The Quality Care for the Uninsured Act, (H.R. 2990), November 1999
What steps can be made to increase access to quality health care while controlling
the rising costs of health insurance for small-business employees and their families?
Why it's important
According to the Employee Benefit Research Institute, 60 percent of the 43 million
uninsured Americans are either self-employed or work for small businesses. This
is because rising costs and increased regulation have made it much more difficult
for small businesses (unlike large companies that can self-insure) to offer health
insurance to employees.
The Quality Care for the Uninsured Act, sponsored by Representatives Jim Talent
(R-MO) and John Shadegg (R-AZ), would amend the Employee Retirement Income Security
Act (ERISA) to allow small companies to form insurance pools across state lines
under the management of franchise networks, collectively bargained plans, and business
and professional associations. These Association Health Plans (AHPs) would be subject
to strict sponsor-eligibility requirements, including financial and other reporting
criteria, for the protection of consumers. In addition, AHPs could not discriminate
against an employer member based on the health status of employees, previous claims
or the risk associated with the employer's business.

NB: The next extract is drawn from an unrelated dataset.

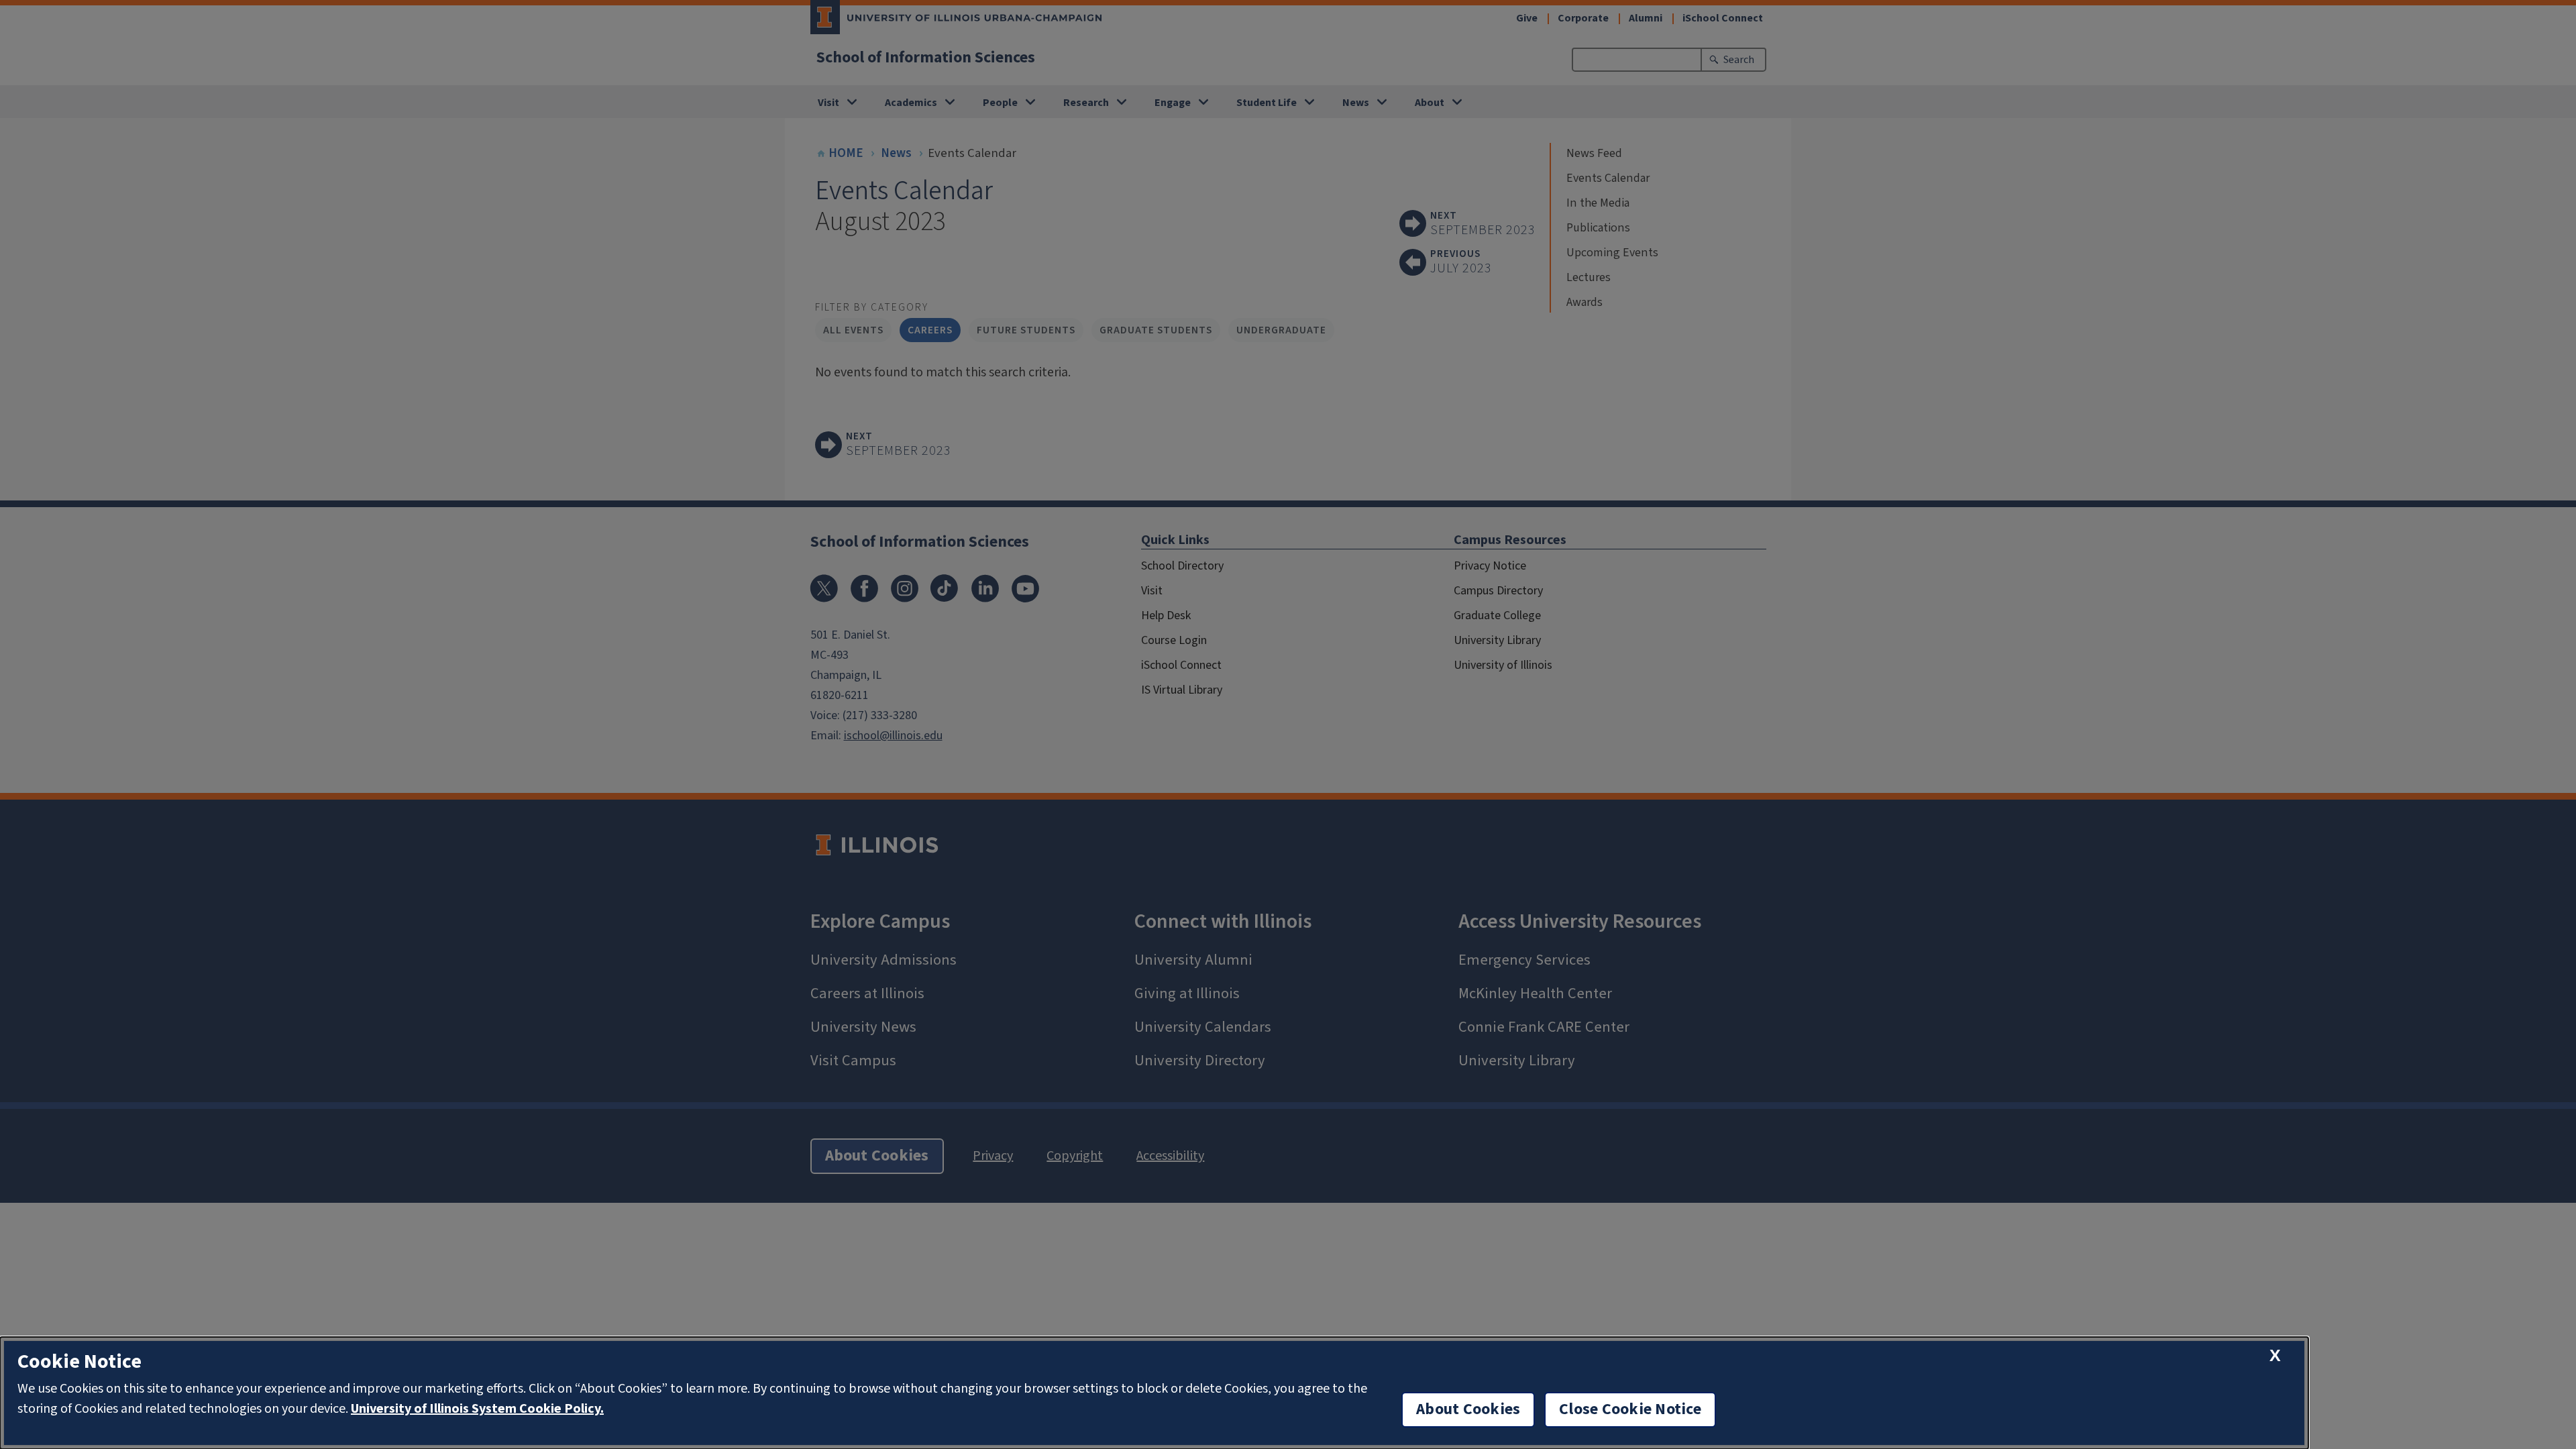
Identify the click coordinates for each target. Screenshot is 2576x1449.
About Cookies (1468, 1409)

Key provisions of H.R. 2990:
Small businesses would be able to negotiate better and more affordable agreements
with insurance providers, which larger companies currently enjoy.
Small businesses would have the flexibility to choose the coverage they want, including
uniform benefits across state lines.
Costly state-mandated benefits would be superceded, thus enabling small businesses
to save an estimated 30 percent in overhead costs.
NRCA supports the Talent/Shadegg Quality Care for the Uninsured Act, H.R. 2990,
which passed the House on October 6, 1999, because it would give small businesses
access to affordable health insurance for millions of their uninsured workers and
families. [On October 7, 1999, the House passed the Dingell/Norwood "Patients' Bill
of Rights" to facilitate lawsuits against HMOs and employers, merged it with H.R.
2990, and sent the entire package to the Senate. NRCA opposes the Dingell/Norwood
bill and would like it stripped from the House package.]
The other side
Opponents of the legislation state that because the plans would not be regulated
by the individual states, it would be difficult to hold AHPs accountable to enrollees.